▸ **Written problem 1**:
In the letter for Saint Catalina 2024, rewrite the stretch from "Journeying towards Jubilee" through "the Jubilee 2025)" and swap "a trusting heart" for "a hopeful heart".

Letter from General Prioresss – Saint Catalina 2024

Saint Catalina 2024

Dear sisters,


            Journeying towards Jubilee 2025 we are called to prepare ourselves to fully live and welcome it as a special gift of grace. I would like to encourage each of you to let the Holy Father’s call in this regard echo in our minds and hearts: “We must fan the flame of hope that has been given us, and help everyone to gain new strength and certainty by looking to the future with an open spirit, a trusting heart and far-sighted vision. The forthcoming Jubilee can contribute greatly to restoring a climate of hope and trust as a prelude to the renewal and rebirth that we so urgently desire.” (Letter from Pope Francis to Msgr. Rino Fisichella for the Jubilee 2025)

            Celebrating a jubilee implies renewal, rebirth, starting anew, in short, achieving a change that marks an era. This leads me to remember the example and all the effort of our sister, Saint Catherine of Siena, whose feast we are going to celebrate, because she lived in a turbulent period, marked by suffering caused by the Black Death and its consequences and above all by the corruption of the clergy. She bravely, intensely and sincerely loved the Church, the mystical Body of Christ. The idea of reform, of renewal, is fundamental in her vision of the Church. Pope Benedict XVI said that when the fame of her holiness spread, she became the protagonist of an intense activity of spiritual guidance for people from every walk of life: nobles and politicians, artists and ordinary people, consecrated men and women and religious, including Pope Gregory XI who was living at Avignon in that period and whom she energetically and effectively urged to return to Rome.  She travelled widely to press for the internal reform of the Church and to foster peace among the States. … (General Audience, Nov. 24, 2010). Saint Catherine offered her life for the Church, “…if I die, I die of passion for the Church”; she was deeply convinced that the Church of Christ must renew itself, that is, cleanse itself and work for the eradication of the most terrible evils of each era, not in its divine structure but in its members, putting on the new man that Saint Paul speaks of in his letter to the Ephesians (chap 4).

▸ **The input**:
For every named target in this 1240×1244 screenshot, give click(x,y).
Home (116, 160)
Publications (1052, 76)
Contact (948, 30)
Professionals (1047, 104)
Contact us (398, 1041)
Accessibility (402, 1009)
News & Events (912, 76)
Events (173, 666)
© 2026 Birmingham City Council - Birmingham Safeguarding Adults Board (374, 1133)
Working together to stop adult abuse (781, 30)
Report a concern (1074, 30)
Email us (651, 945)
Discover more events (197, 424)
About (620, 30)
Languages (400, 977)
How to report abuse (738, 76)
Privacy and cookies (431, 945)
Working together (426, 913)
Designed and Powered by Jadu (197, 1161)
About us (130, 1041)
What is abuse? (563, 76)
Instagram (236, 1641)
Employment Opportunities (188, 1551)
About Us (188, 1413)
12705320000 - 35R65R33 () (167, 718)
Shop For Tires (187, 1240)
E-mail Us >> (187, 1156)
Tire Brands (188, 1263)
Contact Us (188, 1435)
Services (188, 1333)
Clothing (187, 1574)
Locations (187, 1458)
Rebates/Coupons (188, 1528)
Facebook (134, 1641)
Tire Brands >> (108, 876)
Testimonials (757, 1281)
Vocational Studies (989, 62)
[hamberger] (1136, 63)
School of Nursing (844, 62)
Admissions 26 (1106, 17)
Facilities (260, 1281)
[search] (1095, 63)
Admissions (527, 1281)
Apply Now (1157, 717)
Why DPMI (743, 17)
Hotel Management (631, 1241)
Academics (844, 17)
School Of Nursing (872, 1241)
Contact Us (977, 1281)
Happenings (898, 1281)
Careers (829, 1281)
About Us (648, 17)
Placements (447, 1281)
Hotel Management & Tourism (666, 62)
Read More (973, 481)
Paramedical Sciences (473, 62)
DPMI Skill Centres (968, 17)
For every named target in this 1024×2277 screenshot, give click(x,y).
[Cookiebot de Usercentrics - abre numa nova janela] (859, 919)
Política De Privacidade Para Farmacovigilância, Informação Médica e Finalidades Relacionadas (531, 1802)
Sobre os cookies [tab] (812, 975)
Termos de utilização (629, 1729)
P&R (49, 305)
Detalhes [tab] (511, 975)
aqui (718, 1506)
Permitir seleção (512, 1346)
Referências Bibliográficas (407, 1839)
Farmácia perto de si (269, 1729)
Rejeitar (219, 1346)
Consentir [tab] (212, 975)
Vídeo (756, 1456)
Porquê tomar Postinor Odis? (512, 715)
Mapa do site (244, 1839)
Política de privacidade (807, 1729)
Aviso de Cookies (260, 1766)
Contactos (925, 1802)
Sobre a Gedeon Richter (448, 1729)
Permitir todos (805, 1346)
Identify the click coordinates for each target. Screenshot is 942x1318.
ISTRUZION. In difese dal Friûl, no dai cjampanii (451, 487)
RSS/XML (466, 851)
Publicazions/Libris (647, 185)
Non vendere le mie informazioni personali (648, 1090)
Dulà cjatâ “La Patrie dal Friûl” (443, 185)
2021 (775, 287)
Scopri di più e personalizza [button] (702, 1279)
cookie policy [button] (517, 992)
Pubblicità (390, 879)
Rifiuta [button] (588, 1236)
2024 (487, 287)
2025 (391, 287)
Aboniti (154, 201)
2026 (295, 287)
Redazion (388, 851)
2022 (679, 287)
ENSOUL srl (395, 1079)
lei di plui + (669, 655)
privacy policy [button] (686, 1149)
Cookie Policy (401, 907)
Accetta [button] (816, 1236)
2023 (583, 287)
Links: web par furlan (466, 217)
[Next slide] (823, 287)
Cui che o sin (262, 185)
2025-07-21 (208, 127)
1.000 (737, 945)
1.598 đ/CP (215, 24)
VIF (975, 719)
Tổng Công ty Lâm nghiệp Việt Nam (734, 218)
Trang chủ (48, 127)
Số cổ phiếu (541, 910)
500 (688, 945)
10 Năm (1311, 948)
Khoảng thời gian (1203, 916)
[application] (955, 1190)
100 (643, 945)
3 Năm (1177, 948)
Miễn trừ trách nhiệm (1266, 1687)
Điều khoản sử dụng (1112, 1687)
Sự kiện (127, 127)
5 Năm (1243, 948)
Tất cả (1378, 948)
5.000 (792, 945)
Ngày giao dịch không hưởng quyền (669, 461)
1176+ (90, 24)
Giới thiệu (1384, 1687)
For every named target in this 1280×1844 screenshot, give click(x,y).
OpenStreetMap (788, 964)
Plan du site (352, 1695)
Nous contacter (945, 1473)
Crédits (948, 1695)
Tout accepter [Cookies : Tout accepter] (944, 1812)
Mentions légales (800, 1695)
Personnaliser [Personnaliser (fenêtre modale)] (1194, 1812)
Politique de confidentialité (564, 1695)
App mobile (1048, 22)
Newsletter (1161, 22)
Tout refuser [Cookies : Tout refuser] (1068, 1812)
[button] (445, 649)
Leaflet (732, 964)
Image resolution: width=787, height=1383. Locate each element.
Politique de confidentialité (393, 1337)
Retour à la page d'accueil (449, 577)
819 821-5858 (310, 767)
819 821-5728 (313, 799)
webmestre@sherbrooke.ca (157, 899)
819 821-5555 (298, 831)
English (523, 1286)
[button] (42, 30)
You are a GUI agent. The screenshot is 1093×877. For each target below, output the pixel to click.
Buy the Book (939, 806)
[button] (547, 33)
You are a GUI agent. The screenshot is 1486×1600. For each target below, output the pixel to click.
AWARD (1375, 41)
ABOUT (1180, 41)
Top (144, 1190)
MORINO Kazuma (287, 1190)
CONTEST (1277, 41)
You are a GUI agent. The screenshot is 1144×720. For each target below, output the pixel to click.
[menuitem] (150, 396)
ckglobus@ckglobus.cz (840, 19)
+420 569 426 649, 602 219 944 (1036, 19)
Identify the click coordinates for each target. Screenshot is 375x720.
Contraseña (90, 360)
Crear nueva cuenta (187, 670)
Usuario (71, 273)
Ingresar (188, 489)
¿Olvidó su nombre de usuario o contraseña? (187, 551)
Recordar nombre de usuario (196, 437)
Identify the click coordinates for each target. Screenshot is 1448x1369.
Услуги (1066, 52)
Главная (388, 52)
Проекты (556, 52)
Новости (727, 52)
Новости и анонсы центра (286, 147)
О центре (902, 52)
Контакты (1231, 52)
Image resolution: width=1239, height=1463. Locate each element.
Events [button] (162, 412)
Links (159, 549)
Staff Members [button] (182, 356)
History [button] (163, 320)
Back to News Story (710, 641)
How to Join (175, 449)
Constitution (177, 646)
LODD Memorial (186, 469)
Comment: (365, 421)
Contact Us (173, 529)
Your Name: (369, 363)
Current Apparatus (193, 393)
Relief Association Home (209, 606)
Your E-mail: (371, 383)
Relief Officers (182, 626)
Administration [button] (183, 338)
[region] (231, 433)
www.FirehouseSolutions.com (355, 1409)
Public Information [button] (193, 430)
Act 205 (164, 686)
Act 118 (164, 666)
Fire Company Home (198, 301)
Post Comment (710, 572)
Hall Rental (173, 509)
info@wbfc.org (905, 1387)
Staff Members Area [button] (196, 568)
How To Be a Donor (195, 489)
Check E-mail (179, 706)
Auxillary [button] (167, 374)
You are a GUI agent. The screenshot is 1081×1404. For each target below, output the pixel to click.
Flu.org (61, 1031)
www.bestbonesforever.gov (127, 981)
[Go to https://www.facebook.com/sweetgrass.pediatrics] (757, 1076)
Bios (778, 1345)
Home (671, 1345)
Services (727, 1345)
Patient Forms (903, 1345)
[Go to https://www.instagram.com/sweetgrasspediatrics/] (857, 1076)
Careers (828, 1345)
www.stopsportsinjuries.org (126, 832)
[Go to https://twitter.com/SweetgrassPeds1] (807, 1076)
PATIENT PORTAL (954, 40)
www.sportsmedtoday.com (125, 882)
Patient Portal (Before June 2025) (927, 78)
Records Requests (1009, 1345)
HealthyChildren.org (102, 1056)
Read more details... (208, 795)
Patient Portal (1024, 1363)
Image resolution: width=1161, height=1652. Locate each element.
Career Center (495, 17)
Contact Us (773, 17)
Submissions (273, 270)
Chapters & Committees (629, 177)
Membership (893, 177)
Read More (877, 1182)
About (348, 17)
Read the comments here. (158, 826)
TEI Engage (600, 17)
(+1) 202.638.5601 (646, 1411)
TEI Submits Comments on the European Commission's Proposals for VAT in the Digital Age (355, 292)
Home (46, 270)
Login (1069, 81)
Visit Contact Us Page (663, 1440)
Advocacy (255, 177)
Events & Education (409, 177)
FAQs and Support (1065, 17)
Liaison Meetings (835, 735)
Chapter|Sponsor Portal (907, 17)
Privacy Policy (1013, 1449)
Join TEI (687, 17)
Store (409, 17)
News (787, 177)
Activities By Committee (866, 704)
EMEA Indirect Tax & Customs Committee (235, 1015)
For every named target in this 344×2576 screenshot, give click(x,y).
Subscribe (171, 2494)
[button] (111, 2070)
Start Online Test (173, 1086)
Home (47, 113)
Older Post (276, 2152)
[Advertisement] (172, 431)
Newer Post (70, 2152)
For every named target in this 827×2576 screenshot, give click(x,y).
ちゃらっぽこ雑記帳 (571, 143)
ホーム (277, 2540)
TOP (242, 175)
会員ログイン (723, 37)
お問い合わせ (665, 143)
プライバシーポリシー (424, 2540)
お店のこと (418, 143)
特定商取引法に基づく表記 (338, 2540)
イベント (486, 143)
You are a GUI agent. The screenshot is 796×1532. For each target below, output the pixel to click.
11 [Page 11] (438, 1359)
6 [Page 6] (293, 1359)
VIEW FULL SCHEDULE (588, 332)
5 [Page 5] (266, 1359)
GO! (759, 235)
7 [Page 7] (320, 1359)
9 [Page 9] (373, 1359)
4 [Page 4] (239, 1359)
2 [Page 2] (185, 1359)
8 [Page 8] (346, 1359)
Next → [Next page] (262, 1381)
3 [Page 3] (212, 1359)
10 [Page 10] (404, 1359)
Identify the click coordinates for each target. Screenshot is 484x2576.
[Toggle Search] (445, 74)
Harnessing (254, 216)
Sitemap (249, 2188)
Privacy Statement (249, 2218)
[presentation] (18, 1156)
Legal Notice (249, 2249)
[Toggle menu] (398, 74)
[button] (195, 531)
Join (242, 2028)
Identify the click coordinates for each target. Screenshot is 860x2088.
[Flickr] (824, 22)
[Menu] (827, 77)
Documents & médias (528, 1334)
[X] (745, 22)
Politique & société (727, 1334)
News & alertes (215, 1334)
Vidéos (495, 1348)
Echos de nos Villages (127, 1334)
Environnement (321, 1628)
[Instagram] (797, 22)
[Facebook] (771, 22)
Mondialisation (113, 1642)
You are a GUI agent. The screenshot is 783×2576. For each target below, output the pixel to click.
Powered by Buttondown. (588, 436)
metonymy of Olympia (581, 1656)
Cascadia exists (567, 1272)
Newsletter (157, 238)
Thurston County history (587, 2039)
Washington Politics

▸ **Written problem 2**:
Rewrite the rows from the line containing "ABOUT (1180, 41)" through the line containing "contraseña? (187, 551)", both included, keeping every request line. Multiply each click coordinate in the answers by 1.65 and round to whole numbers, halves up.

▸ **Written reply 1**:
Journeying towards Jubilee 2025 we are called to prepare ourselves to fully live and welcome it as a special gift of grace. I would like to encourage each of you to let the Holy Father’s call in this regard echo in our minds and hearts: “We must fan the flame of hope that has been given us, and help everyone to gain new strength and certainty by looking to the future with an open spirit, a hopeful heart and far-sighted vision. The forthcoming Jubilee can contribute greatly to restoring a climate of hope and trust as a prelude to the renewal and rebirth that we so urgently desire.” (Letter from Pope Francis to Msgr. Rino Fisichella for the Jubilee 2025)

▸ **Written reply 2**:
ABOUT (1947, 68)
Top (238, 1964)
MORINO Kazuma (474, 1964)
CONTEST (2107, 68)
You are a GUI agent. The screenshot is 1144×720. For each target below, output the pixel to click.
[menuitem] (248, 653)
ckglobus@ckglobus.cz (1386, 31)
+420 569 426 649, 602 219 944 (1709, 31)
Identify the click coordinates for each target. Screenshot is 375x720.
Contraseña (149, 594)
Crear nueva cuenta (309, 1106)
Usuario (117, 450)
Ingresar (310, 807)
¿Olvidó su nombre de usuario o contraseña? (309, 909)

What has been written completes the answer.